There are systems where this is possible; some (MIPS) even have a kernel-only “unpaged” area in memory built in. However, x86-32 + PAE is one example where it is
not possible to have all physical memory space mapped at the same time: virtual addresses are 32 bits (addressing at most 4G bytes) and physical are 36 (capable of addressing 64G of memory). Even if not the whole physical address space is really memory, it can realistically have big holes in it. Couple that with not wanting to have a separate address space for the kernel, and you’re in trouble.
In theory, x86-64 in its current form suffers from the same problem: (canonical) virtual addresses are 48 bits wide, and physical addresses have 52 bits. I imagine this will be only of theoretical concern for years to come, though.

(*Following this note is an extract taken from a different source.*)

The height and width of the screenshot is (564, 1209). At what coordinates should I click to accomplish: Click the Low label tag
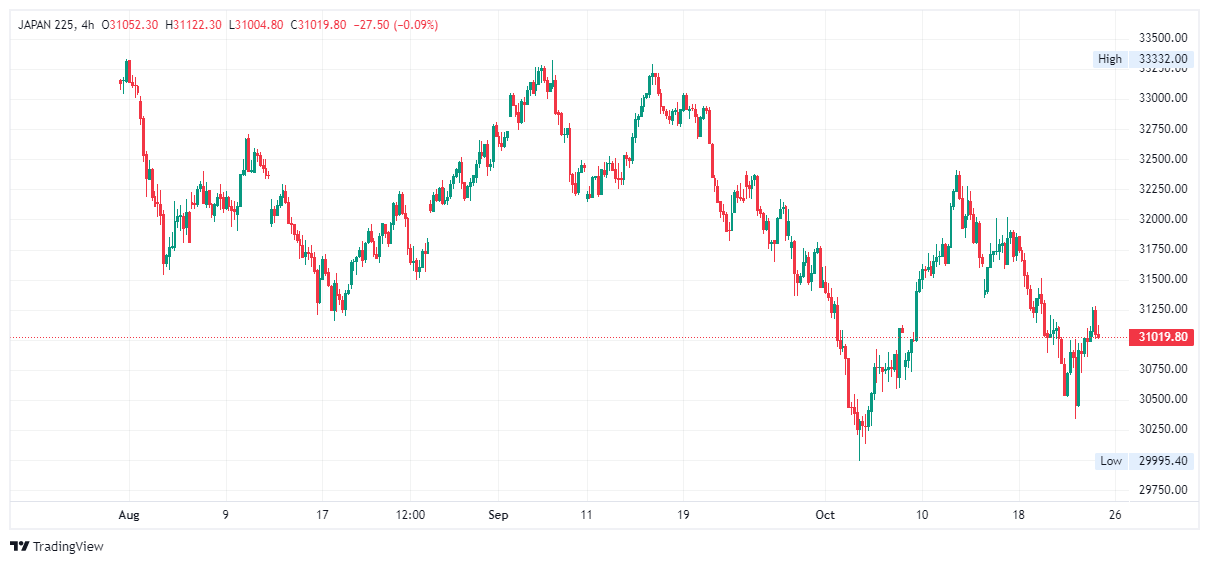click(x=1111, y=461)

To encompass these cases consistently, I feel it is cleaner for the kernel to maintain a ‘private mapping area’ for temporary mappings. It this area is per-CPU, though, it won’t need TLB shootdowns at all: the kernel doesn’t need protection from itself. I’m not sure if all cases of kernel-private mappings can be handled in this manner, though.
Hellbender wrote:
Third, I feel like normal processes would never need to remove/update page mapping in their virtual address space. They should just be growing heap, growing stack, or mapping shared or private memory into their address space. Unmapping memory does not need to happen immediately as long as the virtual address space is not needed for anything else.
This is true in today’s systems. However, even with current approaches cheap unmapping could be used to improve some things. For example, implementing read barriers for GC using page faults is not unheard of; but this was done some 20 years ago so I don’t know if it is still feasible today.

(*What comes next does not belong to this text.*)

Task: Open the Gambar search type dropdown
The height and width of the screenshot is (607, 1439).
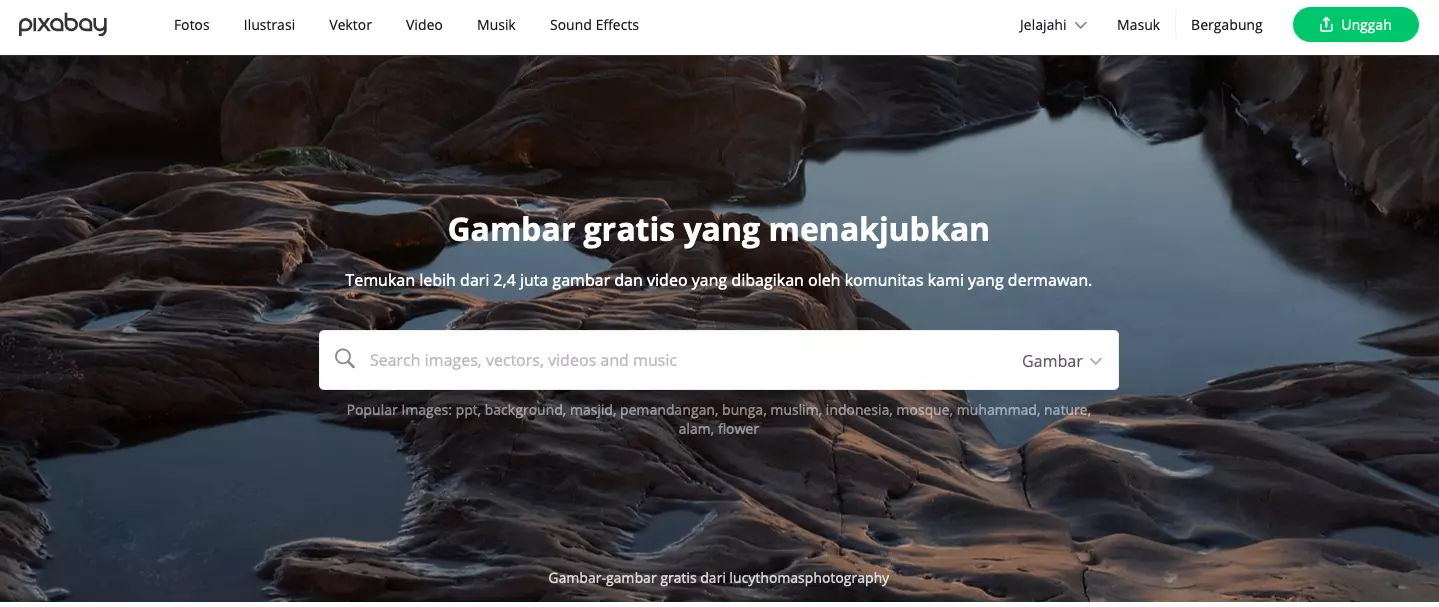Action: coord(1062,361)
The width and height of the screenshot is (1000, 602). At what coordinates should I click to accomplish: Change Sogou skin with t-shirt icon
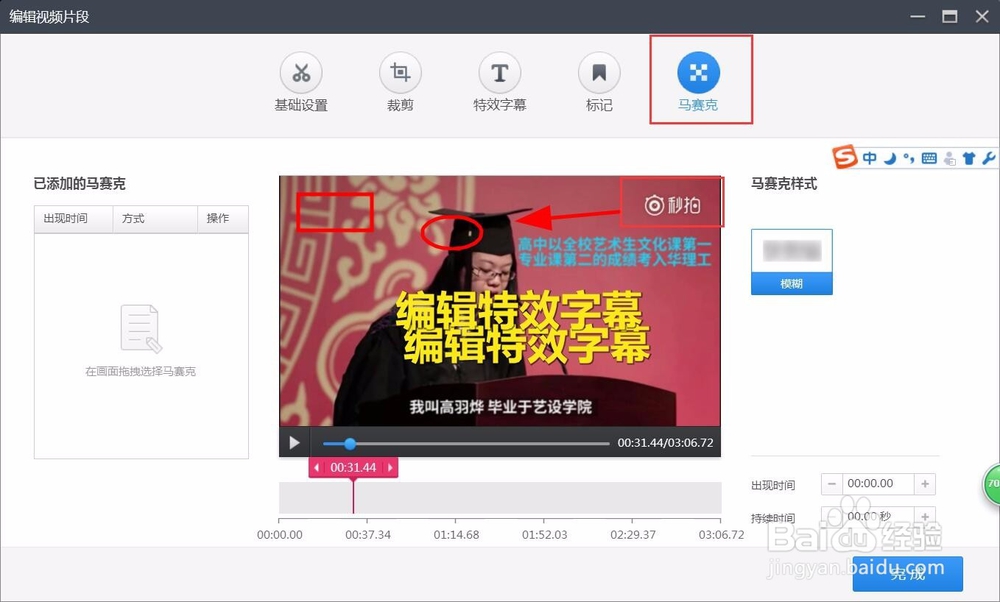pyautogui.click(x=970, y=158)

The main scenario I imagine is different, though. If a process submits data to a device driver using shared memory, the driver might let the process write the data in its final form, but will still want to check its consistency before submitting it to the device itself. Even if this is not needed, letting the user program overwrite data that is being read by a device is probably not a good idea. This means that the submitting process must give up the write rights until the device is done with it. Voilà: decreasing access rights.
Example: for zero-copy networking, let the process itself write TCP, IP and possibly even Ethernet headers, but check that it has the permission to use the specified port and protocol numbers and addresses before pointing the hardware to the data. You will need to ensure that the things you’ve checked won’t change in the interim.

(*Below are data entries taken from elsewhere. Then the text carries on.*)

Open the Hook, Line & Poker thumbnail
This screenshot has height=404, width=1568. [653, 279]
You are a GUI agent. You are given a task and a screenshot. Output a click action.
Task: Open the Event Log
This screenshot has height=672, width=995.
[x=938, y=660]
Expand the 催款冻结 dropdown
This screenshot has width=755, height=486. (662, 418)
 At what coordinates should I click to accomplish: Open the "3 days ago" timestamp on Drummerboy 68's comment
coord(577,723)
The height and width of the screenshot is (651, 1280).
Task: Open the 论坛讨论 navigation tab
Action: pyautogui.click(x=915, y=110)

Current systems show that this
can be worked around, but I’d still like to have cheap unmapping if possible.
In any case, there will be an unmapping call available from user space, so the machinery needs to be in place. This is still problematic. On one hand, a process should be able to do whatever it wants with its own mappings. On the other hand, if any process that happens to have a right to occupy one processor at a particular moment in time can cause
all processors in the system to stall for thousands of cycles (IPI), we have a DoS vulnerability or at least a resource accounting problem.
Hellbender wrote:
Thus the problem reduces to the case when a kernel running on one core decides to remove a mapping of a process address space and should eventually notify other cores about the change.
In my world, the kernel makes almost no decisions by itself, so
this is the unfrequent case.
Hellbender wrote:
when a process dies, the heap is removed and physical pages are reused.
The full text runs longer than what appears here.